Reklam verenlerin platformdan çekilmesi üzerine X, Media Matters’a dava açmış ve bazı reklam verenleri de “sistematik yasa dışı boykot” iddiasıyla hedef göstermişti. Ardından, 2025’in Ocak ayında Donald Trump yeniden başkanlık koltuğuna oturduğunda, FTC, Media Matters’ın reklam verenlerle yasa dışı iş birliği yapıp yapmadığını araştırmaya başlamıştı.

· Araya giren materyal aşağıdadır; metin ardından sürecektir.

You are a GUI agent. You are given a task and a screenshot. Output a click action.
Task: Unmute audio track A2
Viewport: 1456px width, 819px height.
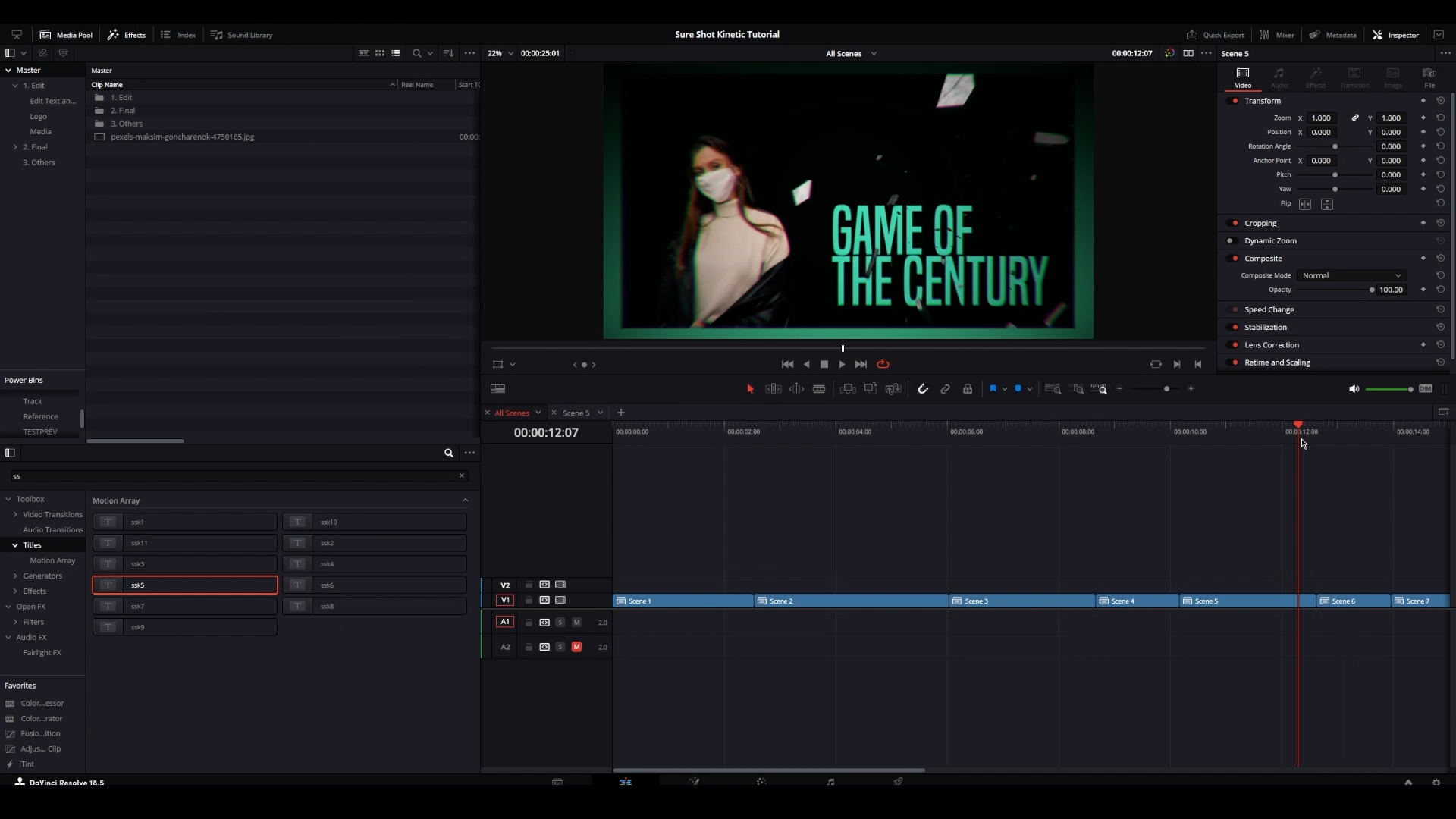576,648
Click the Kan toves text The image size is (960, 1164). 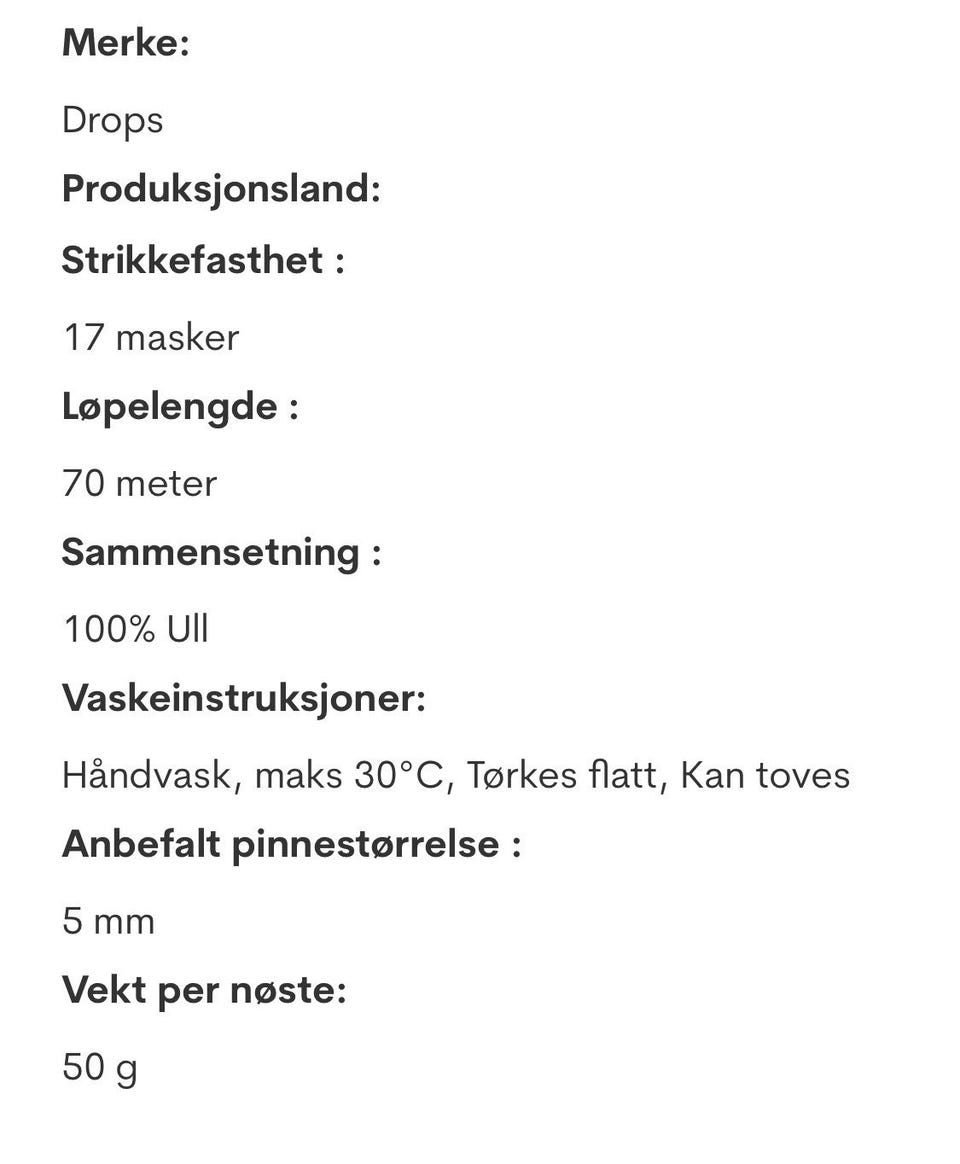tap(765, 775)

YARGIÇ SOOKNANAN’DAN İFADE ÖZGÜRLÜĞÜ VURGUSU
Cuma günü kararını açıklayan Sparkle L. Sooknanan, Media Matters lehine hüküm vererek FTC soruşturmasını engelledi. Sooknanan, Media Matters makalesinin “birinci derecede Anayasa tarafından korunan ifade özgürlüğü faaliyetleri” kapsamında olduğunu belirtti. Yargıç, FTC’nin taleplerini “misilleme niteliğinde” olarak değerlendirdi ve “Hükümetin anayasal olarak korunmuş kamu tartışmalarına katılan birey veya kuruluşlara misilleme yapması tüm Amerikalıları alarma geçirmelidir” ifadelerini kullandı.
Sooknanan ayrıca, FTC başkanlığı öncesi Andrew Ferguson’ın Steve Bannon’un podcast’inde ilerici grupları araştırma çağrısı yaptığını ve ardından FTC’ye Media Matters hakkında yorum yapmış üst düzey çalışanları getirdiğini hatırlattı.
SORUŞTURMANIN ETKİLERİ VE TARTIŞMALAR
FTC soruşturması, Media Matters’ın bazı haberlerini yürütmemesine neden olarak “istediği etkiyi” göstermiş oldu. Örgüt, soruşturmanın odaklandığı konularla ilgili bazı haberlerden vazgeçmek zorunda kaldı. X’in açtığı davalar, Media Matters’ta personel kesintilerine yol açarken, Dünya Reklamverenler Federasyonu da marka güvenliği programını sonlandırdı ve finansal sıkıntılardan şikâyet etti.
FTC henüz kararın temyiz edilip edilmeyeceğine dair resmi bir açıklama yapmadı. Ancak karar, ABD’de hükümetin medya ve ifade özgürlüğüne müdahalesi tartışmalarını yeniden gündeme getirdi. Uzmanlar, bu gelişmenin yalnızca medya kuruluşlarını değil, kamu tartışmasına katılan tüm bireyleri etkileyecek potansiyele sahip olduğuna dikkat çekiyor.